## Passage shown
As we have been to most of the islands already and the cost of taking the van over was not included in our budget we just had our memories and the views from the mainland. Maybe they are for another trip depending upon how much CalMac have ramped up the price for the multi-island passes, must check when I’ve finished this blog!


So we left home and spent the night with our lovely friends Chris and Allyson in Alnwick, what a great Madar Jaffrey curry , thanks Chris. Part of this trip is inspired by a trip Chris & I did over 40 years ago when we were about 18 and we both hiked & hitched around Scotland, not been back to some of these places since and part so that Annie can get to John O’Groats as well as Landsend, I kept telling her she hadn’t missed anything and that proved to be true *smile*. Plus thanks to George & Emma for allowing us to park in Green Batt , George suggested his Auto Sleeper Executive and ours may well breed if they got a little closer. Haha – maybe an Eriba. Anyhow after a bit of shopping in Alnwick we set off for the borders.

## Work to complete
1. From the travel blog excerpt, extract the portion starting with "As we have been" and going on through "finished this blog!", copying it word for word.
2. Count the lines in the rows below that contain the string "beside", matching case exactly, and reply with the number alone.

## Records to use

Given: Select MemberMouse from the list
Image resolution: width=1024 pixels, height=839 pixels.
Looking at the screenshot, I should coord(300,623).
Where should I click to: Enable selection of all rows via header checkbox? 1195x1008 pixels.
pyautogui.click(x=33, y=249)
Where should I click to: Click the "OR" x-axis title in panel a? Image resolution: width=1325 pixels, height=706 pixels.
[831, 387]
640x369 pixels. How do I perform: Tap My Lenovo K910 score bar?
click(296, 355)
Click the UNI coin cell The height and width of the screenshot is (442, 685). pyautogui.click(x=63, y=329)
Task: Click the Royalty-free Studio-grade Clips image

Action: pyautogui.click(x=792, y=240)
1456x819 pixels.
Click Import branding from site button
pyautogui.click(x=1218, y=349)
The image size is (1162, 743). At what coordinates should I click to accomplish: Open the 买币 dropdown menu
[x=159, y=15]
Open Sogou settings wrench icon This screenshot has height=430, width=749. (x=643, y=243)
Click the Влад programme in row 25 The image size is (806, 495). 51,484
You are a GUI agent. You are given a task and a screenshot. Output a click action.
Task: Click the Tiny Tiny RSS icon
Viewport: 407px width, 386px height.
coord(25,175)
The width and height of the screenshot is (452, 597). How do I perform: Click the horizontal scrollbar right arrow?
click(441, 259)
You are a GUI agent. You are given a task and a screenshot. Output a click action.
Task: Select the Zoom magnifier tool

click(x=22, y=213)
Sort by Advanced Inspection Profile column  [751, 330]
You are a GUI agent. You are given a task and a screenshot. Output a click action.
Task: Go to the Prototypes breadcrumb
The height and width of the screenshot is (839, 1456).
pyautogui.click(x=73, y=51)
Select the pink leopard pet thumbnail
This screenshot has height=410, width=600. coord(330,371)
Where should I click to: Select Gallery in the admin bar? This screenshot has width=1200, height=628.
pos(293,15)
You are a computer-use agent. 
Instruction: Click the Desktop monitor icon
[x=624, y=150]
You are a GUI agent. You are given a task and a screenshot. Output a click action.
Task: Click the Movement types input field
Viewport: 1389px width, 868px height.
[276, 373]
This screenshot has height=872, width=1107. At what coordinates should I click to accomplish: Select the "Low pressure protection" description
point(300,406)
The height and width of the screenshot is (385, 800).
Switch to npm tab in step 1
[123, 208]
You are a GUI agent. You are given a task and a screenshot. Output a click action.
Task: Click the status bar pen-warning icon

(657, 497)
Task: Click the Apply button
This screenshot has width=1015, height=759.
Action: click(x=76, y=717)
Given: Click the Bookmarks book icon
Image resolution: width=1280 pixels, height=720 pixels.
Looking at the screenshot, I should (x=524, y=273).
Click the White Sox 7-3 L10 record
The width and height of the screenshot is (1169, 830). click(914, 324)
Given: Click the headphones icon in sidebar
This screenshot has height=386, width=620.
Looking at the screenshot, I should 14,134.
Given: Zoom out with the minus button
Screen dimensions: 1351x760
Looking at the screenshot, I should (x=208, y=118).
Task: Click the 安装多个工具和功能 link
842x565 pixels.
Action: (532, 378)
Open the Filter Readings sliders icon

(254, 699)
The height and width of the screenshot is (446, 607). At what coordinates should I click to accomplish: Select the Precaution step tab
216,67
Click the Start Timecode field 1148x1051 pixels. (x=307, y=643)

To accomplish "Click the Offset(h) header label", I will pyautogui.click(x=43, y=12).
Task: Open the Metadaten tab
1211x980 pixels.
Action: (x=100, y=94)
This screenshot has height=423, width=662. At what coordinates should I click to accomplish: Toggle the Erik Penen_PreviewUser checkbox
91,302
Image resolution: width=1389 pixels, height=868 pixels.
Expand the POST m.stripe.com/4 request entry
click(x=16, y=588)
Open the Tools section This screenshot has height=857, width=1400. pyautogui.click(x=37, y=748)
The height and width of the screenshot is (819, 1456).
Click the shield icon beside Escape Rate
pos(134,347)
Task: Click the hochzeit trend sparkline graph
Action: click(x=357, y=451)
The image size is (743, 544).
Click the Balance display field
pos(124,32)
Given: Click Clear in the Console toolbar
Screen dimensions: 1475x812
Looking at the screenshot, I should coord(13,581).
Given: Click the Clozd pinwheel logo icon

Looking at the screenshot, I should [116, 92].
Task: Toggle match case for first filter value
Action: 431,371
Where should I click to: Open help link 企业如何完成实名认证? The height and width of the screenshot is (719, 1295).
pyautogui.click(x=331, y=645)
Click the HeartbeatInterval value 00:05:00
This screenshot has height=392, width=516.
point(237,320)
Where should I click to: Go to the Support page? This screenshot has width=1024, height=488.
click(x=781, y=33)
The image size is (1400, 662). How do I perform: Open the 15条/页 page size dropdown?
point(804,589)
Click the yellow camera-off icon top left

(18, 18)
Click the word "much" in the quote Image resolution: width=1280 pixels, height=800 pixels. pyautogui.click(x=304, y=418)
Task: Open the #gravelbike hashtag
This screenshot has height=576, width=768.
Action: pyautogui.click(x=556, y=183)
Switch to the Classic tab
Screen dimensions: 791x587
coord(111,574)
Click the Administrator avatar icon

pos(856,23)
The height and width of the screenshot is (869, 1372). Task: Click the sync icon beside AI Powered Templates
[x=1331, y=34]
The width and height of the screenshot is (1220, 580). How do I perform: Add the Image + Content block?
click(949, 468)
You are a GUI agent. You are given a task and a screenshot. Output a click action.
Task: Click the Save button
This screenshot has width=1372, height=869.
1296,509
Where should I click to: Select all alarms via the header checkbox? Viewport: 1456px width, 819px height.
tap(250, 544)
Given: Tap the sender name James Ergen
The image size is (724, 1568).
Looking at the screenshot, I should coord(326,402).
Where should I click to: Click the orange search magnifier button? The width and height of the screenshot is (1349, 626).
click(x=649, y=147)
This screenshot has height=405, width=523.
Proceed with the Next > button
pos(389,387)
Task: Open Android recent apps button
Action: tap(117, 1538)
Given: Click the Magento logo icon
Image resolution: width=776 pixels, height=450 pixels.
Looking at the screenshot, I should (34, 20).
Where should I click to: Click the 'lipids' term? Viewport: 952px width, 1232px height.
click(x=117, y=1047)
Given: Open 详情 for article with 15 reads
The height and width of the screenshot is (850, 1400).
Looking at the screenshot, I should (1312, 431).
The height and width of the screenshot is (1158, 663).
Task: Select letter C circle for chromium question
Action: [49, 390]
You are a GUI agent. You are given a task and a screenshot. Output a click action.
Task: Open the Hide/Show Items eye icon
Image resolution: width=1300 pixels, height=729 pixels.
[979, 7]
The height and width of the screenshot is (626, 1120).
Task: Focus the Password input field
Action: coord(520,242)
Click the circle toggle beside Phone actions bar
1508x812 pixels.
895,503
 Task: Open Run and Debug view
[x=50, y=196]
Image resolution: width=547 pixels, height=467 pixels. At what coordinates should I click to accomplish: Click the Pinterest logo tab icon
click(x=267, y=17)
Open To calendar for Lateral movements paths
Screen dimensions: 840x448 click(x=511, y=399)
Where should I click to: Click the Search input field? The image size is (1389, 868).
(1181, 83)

## Answers for this exercise
1.
As we have been to most of the islands already and the cost of taking the van over was not included in our budget we just had our memories and the views from the mainland. Maybe they are for another trip depending upon how much CalMac have ramped up the price for the multi-island passes, must check when I’ve finished this blog!

2. 3